Garden of Eden prospers in Belmont

From the street, this house on Cambreleng Avenue seems to be an ordinary house.

But tucked behind the small single family home in Belmont sits a Garden of Eden in the heart of the concrete jungle.

Surrounded by fig, apricot and hazelnut trees, Teresa Tarantino’s garden sits on a 50-by-100 foot lot attached to her property.

Reminiscent of time spent in the “old country,” it is here in her garden, she said, where she feels most at home.

Tarantino grew up in a garden, in Calabria Italy where her parents owned a farm.

“It was all we did,” she said. “It was my job.”

Tarantino said she left Italy to come to America when she was 36, to be with her husband Mario, who had come five years earlier.

“Times were bad, and everyone was coming here because there was work here,” she said.

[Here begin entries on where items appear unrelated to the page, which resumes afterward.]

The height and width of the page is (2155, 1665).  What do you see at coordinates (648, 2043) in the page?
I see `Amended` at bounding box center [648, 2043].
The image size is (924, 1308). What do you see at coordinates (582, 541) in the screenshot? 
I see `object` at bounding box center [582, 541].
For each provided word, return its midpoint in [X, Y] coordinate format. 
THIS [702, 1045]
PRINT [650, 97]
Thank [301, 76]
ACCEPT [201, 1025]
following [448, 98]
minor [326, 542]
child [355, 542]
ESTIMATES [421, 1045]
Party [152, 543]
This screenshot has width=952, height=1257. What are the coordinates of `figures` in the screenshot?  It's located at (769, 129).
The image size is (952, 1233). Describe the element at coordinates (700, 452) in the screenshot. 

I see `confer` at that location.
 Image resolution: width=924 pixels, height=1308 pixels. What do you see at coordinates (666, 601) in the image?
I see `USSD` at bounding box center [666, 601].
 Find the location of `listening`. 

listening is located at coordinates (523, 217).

The couple settled down on Arthur Avenue, where she spent 23 years as a super of various local buildings while her husband worked in landscaping.

After raising three kids and watching five grandchildren grow up, the 81-year-old now spends morning to evening tending to her garden, a task she handles on her own.

The garden is harvested from May through October, and produces about 20 different kinds of fruits and vegetables.

“I grow figs, peaches, apricots, tomatoes, beans, zucchini, grapes, peppers, eggplants, celery and a bunch of herbs,” she said.

Tarantino’s granddaughter Nina Rubino said before her grandfather passed away, her grandparents used to make wine with the grapes from the garden.

“Years ago, she also used to sell figs, tomatoes and zucchini flowers to the local market around here,” she said. “But then she stopped. She told me she got too old. Now she just gives them away. Neighbors and friends know when they come over to bring their baskets.”

Most of the meals Tarantino makes come from her garden.

“I don’t have a favorite thing I grow,” she said. “I like it all.”

Rubino said one of her grandmother’s traditions is making and jarring tomato sauce from tomatoes grown in the garden.

“When the tomatoes are ready the whole family comes over and we help to make the sauce,” Rubino said. “Everything we do has to be exactly right, and she watches us to make sure it is.”

Rubino said she admires her grandmother’s hard work and dedication to the garden.

“I love it,” Rubino said. “I wish I could learn everything she does. I have learned something over the years, but it’s a lot of work. I don’t have the strength that she does.”